WORK INSTRUCTION: Go over the data and copy out each line with "computer" in it.
---------- SUPPLIED DATA ----------
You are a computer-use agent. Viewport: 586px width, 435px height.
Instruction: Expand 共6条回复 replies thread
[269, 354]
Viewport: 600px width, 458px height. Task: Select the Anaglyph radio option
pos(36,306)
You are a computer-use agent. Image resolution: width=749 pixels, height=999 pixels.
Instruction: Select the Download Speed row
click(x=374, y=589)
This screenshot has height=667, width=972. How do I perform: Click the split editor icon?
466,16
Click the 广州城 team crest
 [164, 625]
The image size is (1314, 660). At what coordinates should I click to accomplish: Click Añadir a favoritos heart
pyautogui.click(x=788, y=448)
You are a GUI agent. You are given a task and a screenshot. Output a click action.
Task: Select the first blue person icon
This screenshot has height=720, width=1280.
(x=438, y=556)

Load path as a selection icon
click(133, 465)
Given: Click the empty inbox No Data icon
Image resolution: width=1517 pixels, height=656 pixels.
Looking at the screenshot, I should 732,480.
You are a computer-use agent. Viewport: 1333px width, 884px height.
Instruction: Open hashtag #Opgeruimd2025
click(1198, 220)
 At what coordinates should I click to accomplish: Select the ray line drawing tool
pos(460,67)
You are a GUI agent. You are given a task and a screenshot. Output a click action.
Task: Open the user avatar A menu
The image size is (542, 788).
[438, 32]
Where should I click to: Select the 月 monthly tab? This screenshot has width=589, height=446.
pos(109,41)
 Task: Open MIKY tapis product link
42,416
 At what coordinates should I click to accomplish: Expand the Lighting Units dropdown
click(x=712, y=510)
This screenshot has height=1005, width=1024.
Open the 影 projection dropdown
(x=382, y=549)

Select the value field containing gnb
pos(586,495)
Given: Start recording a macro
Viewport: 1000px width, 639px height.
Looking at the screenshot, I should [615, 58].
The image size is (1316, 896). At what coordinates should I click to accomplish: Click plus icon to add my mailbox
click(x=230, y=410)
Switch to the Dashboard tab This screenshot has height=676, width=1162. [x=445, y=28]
----------
RESPONSE:
You are a computer-use agent. Viewport: 586px width, 435px height.
You are a computer-use agent. Image resolution: width=749 pixels, height=999 pixels.
You are a computer-use agent. Viewport: 1333px width, 884px height.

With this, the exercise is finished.